Methods for Fish Biology, 2nd edition

Chapter 3: Fishomics: Genetics, Genomics, and Transcriptomics of Fishes

S. Elizabeth Alter

doi: https://doi.org/10.47886/9781934874615.ch3

Since the first edition of Methods for Fish Biology was published in 1990, the field of fish genetics has been dramatically transformed by rapid advances in genomic sequencing and editing technologies. This tranformation has resulted in breakthroughs in our understanding of the evolution and ecology of fishes and a deeper knowledge of the relationship between the genome and phenome. Braasch et al. (2015) have characterized the ongoing revolution as a “genomic tsunami,” and others have referred to a data avalanche, firehose, or deluge; no matter the preferred metaphor, it is clear that we are now able to tackle questions in fish biology that would have been well out of reach in 1990. Over the last decade alone, improvements in massively parallel sequencing (MPS; also called high-throughput sequencing or next-generation sequencing) and other technologies have led to discoveries in teleost functional genomics, molecular evolution, systematics and phylogenetics, and genomic architecture. For example, using new methods in genomics, transcriptomics, and gene editing, fish biologists can interrogate genomes to determine the genetic basis of traits (e.g., McGaugh et al. 2014; Varshney et al. 2016); assess the effects of environmental stressors on genome-wide gene expression (Ao et al. 2015; Reid et al. 2016); retrieve information about entire fish communities from water samples (Hänfling et al. 2016; Port et al. 2016); study the effects of large-scale genomic architecture on fish evolution (Chalopin et al. 2015; Cortesi et al. 2015; Tørresen et al. 2018); improve understanding of species loss and effects of habitat alteration (e.g., ocean acidification; Taranger et al. 2015; Arthington et al. 2016; Ottinger et al. 2016); and much more. As fishes represent the most speciose group of vertebrates, fish genomes can yield incredible insights into the evolutionary history of vertebrate genomes (Posthlethwait et al. 2000; Jaillon et al. 2004; Kasahara et al. 2007; Chalopin et al. 2015).

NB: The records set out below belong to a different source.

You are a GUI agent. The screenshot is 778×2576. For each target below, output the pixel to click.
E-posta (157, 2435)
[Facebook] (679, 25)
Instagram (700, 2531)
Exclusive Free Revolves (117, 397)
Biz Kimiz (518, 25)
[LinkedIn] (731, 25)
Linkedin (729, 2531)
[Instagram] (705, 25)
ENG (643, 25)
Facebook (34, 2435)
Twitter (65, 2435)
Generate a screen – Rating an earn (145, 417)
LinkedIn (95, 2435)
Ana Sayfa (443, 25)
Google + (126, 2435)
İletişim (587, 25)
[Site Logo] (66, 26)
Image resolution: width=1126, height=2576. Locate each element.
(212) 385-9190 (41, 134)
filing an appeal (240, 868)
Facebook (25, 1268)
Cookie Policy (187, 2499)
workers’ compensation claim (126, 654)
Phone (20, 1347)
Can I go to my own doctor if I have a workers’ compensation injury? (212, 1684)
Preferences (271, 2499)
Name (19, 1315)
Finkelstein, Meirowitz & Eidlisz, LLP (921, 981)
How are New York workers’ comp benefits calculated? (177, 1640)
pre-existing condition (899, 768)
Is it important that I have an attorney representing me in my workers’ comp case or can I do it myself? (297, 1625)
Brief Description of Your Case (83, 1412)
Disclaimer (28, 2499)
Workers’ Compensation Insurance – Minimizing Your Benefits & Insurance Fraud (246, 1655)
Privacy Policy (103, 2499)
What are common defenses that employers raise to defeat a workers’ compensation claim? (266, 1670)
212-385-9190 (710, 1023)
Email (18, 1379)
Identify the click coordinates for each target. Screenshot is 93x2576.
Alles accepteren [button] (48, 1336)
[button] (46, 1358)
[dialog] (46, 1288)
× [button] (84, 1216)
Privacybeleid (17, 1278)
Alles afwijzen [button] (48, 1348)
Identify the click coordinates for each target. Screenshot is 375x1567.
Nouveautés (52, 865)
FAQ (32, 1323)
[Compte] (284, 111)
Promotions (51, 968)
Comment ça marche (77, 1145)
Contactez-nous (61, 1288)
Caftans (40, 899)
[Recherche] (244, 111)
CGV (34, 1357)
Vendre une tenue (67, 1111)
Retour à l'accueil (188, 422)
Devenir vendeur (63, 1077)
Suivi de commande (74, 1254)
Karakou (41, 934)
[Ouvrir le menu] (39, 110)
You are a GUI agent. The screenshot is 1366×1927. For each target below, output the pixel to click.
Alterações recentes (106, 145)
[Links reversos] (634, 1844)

In addition, because up to 70% of genes involved in human disease have homologues in teleost fishes (Howe et al. 2013), fish genomes have proven highly valuable as models for human health and translational genetics. For example, advanced genomic knowledge in fishes such as the Zebrafish Danio rerio has been used to identify cancer genes (e.g., Ceol et al. 2011).